# Supplied entries
-------------------------
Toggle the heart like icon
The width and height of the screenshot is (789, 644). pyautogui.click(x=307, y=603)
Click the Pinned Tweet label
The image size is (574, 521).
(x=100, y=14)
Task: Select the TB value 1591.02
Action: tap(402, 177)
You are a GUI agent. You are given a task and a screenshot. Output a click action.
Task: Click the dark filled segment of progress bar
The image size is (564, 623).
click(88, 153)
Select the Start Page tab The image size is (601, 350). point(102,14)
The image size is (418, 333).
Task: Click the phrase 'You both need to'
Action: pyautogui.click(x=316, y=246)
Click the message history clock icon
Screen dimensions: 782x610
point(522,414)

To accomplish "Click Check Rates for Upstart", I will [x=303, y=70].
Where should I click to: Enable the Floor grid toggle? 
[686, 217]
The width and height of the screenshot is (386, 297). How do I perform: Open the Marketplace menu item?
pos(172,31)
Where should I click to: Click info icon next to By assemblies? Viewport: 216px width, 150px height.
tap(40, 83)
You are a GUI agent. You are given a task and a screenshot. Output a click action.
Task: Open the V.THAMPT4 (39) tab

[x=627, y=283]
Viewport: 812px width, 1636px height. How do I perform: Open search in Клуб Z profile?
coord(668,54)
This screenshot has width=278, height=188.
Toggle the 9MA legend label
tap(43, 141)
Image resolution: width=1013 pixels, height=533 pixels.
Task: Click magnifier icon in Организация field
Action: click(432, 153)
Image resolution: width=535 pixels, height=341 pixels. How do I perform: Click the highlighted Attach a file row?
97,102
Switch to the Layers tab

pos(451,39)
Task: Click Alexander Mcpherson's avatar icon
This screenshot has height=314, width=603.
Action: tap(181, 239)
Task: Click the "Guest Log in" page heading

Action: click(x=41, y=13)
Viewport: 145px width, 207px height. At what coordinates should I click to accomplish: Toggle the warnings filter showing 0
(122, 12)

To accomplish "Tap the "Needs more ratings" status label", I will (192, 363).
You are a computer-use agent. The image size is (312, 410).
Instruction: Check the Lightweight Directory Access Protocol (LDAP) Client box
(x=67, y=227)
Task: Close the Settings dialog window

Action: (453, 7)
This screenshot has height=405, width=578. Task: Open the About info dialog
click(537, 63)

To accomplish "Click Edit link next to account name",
-------------------------
# Required work
Exactly as written, return every line of the material.

# Reply
Toggle the heart like icon
The width and height of the screenshot is (789, 644). pyautogui.click(x=307, y=603)
Click the Pinned Tweet label
The image size is (574, 521).
(x=100, y=14)
Task: Select the TB value 1591.02
Action: tap(402, 177)
You are a GUI agent. You are given a task and a screenshot. Output a click action.
Task: Click the dark filled segment of progress bar
The image size is (564, 623).
click(88, 153)
Select the Start Page tab The image size is (601, 350). point(102,14)
The image size is (418, 333).
Task: Click the phrase 'You both need to'
Action: pyautogui.click(x=316, y=246)
Click the message history clock icon
Screen dimensions: 782x610
point(522,414)

To accomplish "Click Check Rates for Upstart", I will [x=303, y=70].
Where should I click to: Enable the Floor grid toggle? 
[686, 217]
The width and height of the screenshot is (386, 297). How do I perform: Open the Marketplace menu item?
pos(172,31)
Where should I click to: Click info icon next to By assemblies? Viewport: 216px width, 150px height.
tap(40, 83)
You are a GUI agent. You are given a task and a screenshot. Output a click action.
Task: Open the V.THAMPT4 (39) tab

[x=627, y=283]
Viewport: 812px width, 1636px height. How do I perform: Open search in Клуб Z profile?
coord(668,54)
This screenshot has width=278, height=188.
Toggle the 9MA legend label
tap(43, 141)
Image resolution: width=1013 pixels, height=533 pixels.
Task: Click magnifier icon in Организация field
Action: click(432, 153)
Image resolution: width=535 pixels, height=341 pixels. How do I perform: Click the highlighted Attach a file row?
97,102
Switch to the Layers tab

pos(451,39)
Task: Click Alexander Mcpherson's avatar icon
This screenshot has height=314, width=603.
Action: tap(181, 239)
Task: Click the "Guest Log in" page heading

Action: click(x=41, y=13)
Viewport: 145px width, 207px height. At what coordinates should I click to accomplish: Toggle the warnings filter showing 0
(122, 12)

To accomplish "Tap the "Needs more ratings" status label", I will (192, 363).
You are a computer-use agent. The image size is (312, 410).
Instruction: Check the Lightweight Directory Access Protocol (LDAP) Client box
(x=67, y=227)
Task: Close the Settings dialog window

Action: (453, 7)
This screenshot has height=405, width=578. Task: Open the About info dialog
click(537, 63)

To accomplish "Click Edit link next to account name",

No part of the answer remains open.